The group is encouraging its physicians to accommodate patients by letting them wait or be seen in their cars and they are even conducting drive-up blood draws.
In contrast, Dr. Eppes said patients have become comfortable with telehealth visits and that the platform used by Privia Health was in place the year before the outbreak and was well vetted, so physicians were able to ramp up telehealth operations quickly in February and March—very quickly, in fact
Privia Mid-Atlantic jumped from about 120 virtual visit a day for the first week of March to 5,000 a day by the end of the month, Dr. Eppes said.
For conditions that required an in-person visit, CVFP designated one walk-in site a “sick” facility with others designated as “well” sites. Patients with a scanned unexplained fever or COVID-19 like symptoms were triaged to the sick center allowing the well centers to be perceived by patients as safer, Dr. Eppes said.
Physicians and providers also use personal protection equipment to further enhance safety perceptions as routine care is provided.

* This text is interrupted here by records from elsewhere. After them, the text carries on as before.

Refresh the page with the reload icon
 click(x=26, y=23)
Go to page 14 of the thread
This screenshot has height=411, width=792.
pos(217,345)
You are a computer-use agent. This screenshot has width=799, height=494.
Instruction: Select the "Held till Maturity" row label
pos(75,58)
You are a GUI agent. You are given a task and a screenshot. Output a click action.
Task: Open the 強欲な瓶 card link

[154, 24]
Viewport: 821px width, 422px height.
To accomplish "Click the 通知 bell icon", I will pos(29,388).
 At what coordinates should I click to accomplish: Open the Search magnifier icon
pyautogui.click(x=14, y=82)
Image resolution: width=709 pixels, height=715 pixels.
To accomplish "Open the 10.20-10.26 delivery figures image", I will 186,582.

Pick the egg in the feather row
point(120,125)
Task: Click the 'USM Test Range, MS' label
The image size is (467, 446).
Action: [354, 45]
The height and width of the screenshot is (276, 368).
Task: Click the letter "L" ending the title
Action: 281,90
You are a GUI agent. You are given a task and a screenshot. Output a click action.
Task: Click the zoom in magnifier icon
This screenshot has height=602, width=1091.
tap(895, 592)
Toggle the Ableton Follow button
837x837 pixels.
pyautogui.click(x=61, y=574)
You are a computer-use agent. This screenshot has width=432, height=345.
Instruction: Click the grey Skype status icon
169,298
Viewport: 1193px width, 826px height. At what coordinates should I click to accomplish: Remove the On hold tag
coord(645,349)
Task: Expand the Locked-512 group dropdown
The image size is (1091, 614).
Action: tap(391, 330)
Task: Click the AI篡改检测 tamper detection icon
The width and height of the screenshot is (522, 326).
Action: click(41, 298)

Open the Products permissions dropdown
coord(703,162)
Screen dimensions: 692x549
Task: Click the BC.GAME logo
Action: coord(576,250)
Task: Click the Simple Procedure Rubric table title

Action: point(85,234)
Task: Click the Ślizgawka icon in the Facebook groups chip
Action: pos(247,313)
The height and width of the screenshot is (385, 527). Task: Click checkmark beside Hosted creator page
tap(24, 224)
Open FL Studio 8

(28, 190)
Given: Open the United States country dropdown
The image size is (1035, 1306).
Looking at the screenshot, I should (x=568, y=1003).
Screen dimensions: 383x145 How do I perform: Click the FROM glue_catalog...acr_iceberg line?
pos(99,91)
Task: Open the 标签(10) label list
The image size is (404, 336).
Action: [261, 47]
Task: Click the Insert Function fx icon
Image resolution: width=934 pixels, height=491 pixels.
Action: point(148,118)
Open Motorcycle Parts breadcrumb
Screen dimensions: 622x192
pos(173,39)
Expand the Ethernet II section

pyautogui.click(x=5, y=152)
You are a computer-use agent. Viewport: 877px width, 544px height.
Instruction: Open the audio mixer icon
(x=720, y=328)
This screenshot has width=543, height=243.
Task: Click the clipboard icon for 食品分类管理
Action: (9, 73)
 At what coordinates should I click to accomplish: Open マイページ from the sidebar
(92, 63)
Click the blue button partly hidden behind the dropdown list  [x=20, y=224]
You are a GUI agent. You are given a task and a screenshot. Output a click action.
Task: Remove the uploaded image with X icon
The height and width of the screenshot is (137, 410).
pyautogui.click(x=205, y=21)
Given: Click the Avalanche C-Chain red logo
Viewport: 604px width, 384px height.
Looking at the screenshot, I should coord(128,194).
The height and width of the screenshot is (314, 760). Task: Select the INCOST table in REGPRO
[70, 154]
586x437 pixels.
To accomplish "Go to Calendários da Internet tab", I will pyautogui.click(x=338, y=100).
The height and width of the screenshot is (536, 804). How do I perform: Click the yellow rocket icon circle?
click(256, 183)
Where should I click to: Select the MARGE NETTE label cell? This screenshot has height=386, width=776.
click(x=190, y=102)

Preparation and staff attitude appear to have been vital ingredients to surviving the worst of the COVID-19 surge and its aftermath.
“No physician or provider has backed down from caring for patients,” Dr. Eppes said.
Dr. Sheris noted a similar feeling at Atlantic Health.
“Everything that we invested in our people over the last 10 years really paid off in this crisis,” he said in the video. “You can buy ventilators, you can buy medications, you can build beds as we did, but you can’t create people, you can’t create culture overnight in the middle of a crisis—and that’s what saw us through.”
The Atlantic Health, Henry Ford, Marshfield Clinic and Privia Health systems are all AMA Health System Program Partners.